Problem statement:
With pictures omitted, output the records below exactly as they appear.

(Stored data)
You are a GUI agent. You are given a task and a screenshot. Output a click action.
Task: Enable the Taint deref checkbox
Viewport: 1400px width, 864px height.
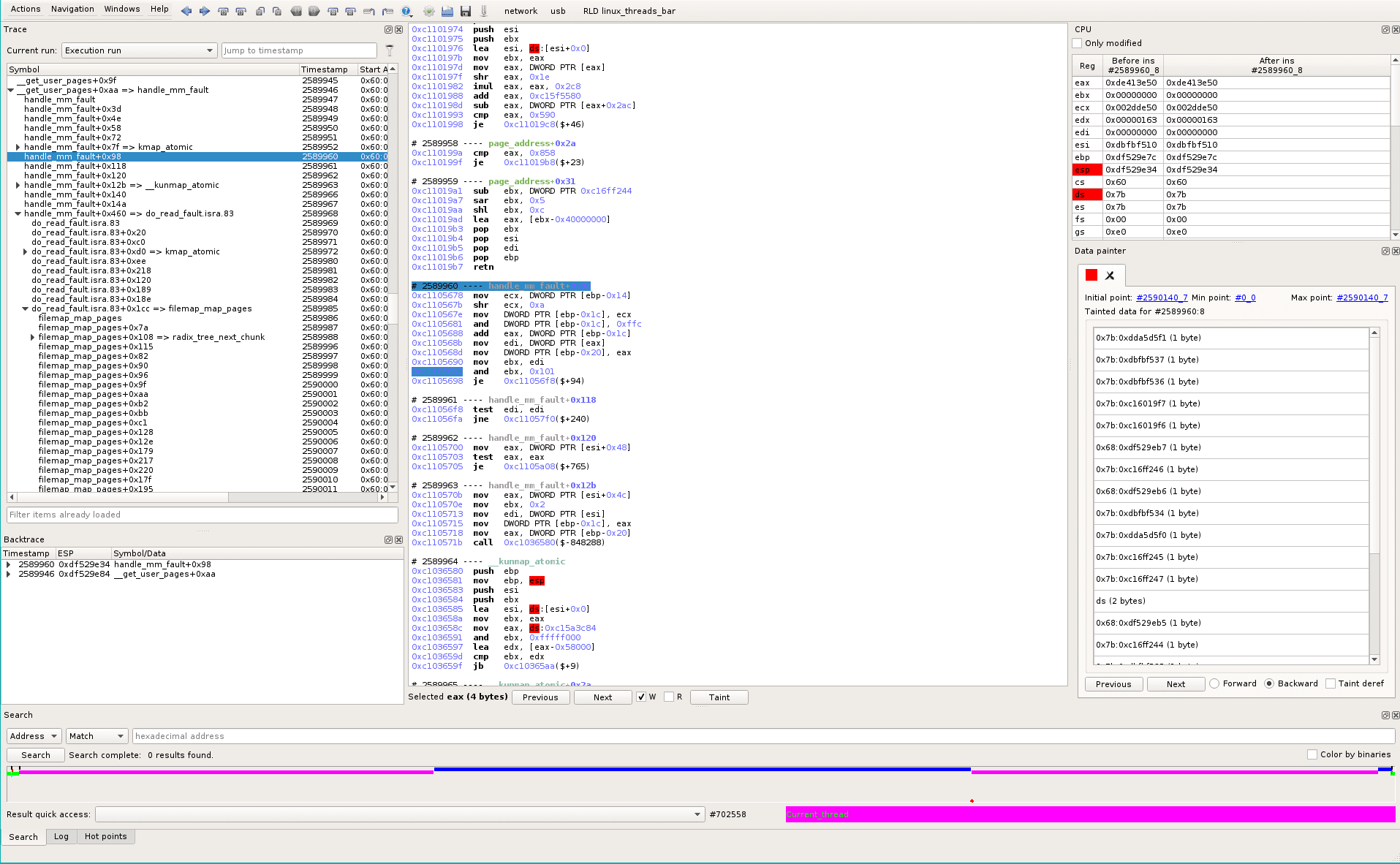pos(1331,683)
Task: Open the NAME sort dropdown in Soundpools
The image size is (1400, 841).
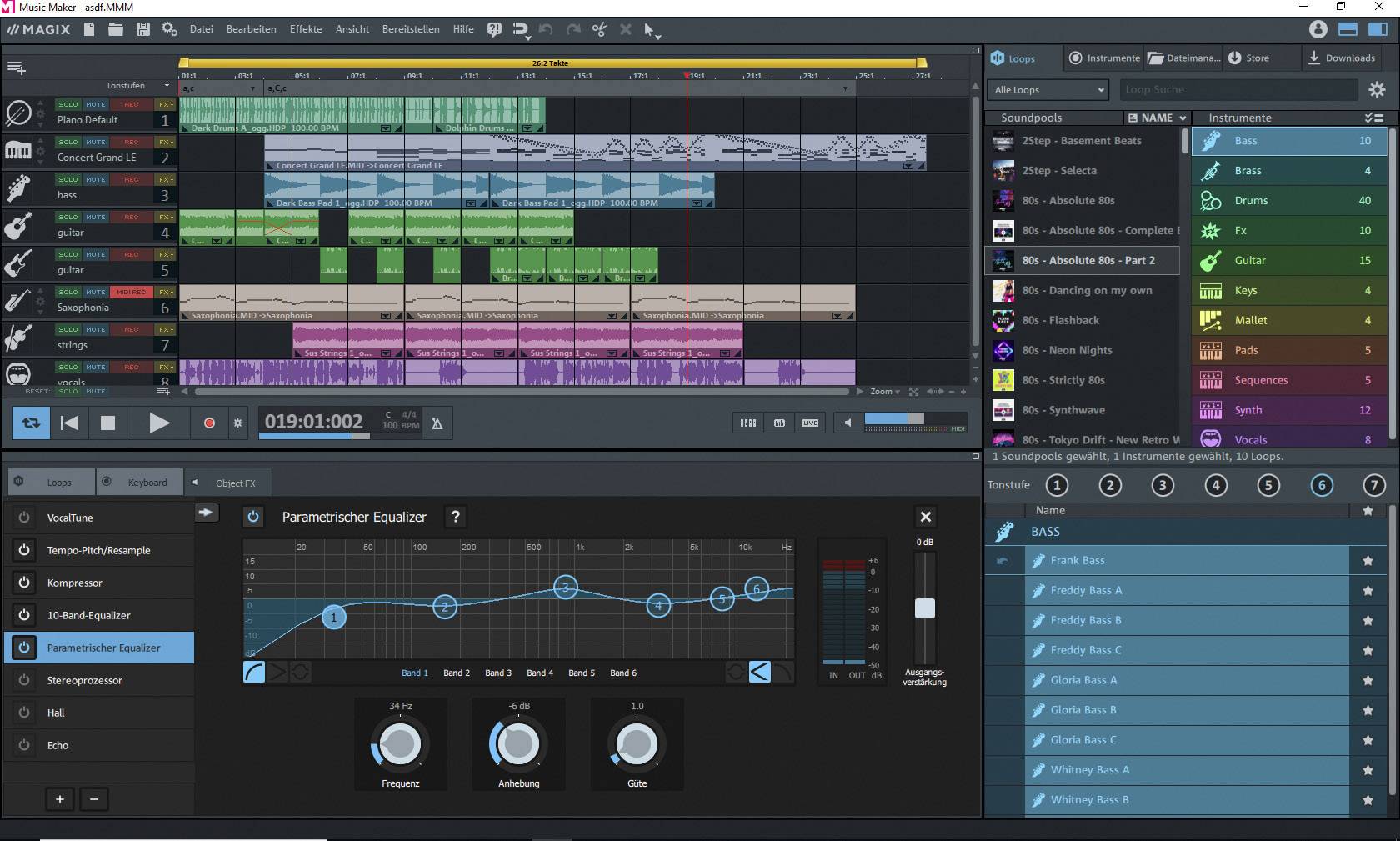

Response to the task:
You are a GUI agent. You are given a task and a screenshot. Output a click action.
Task: Enable the Taint deref checkbox
Viewport: 1400px width, 864px height.
pos(1331,683)
Task: Open the NAME sort dropdown in Soundpools
The image size is (1400, 841).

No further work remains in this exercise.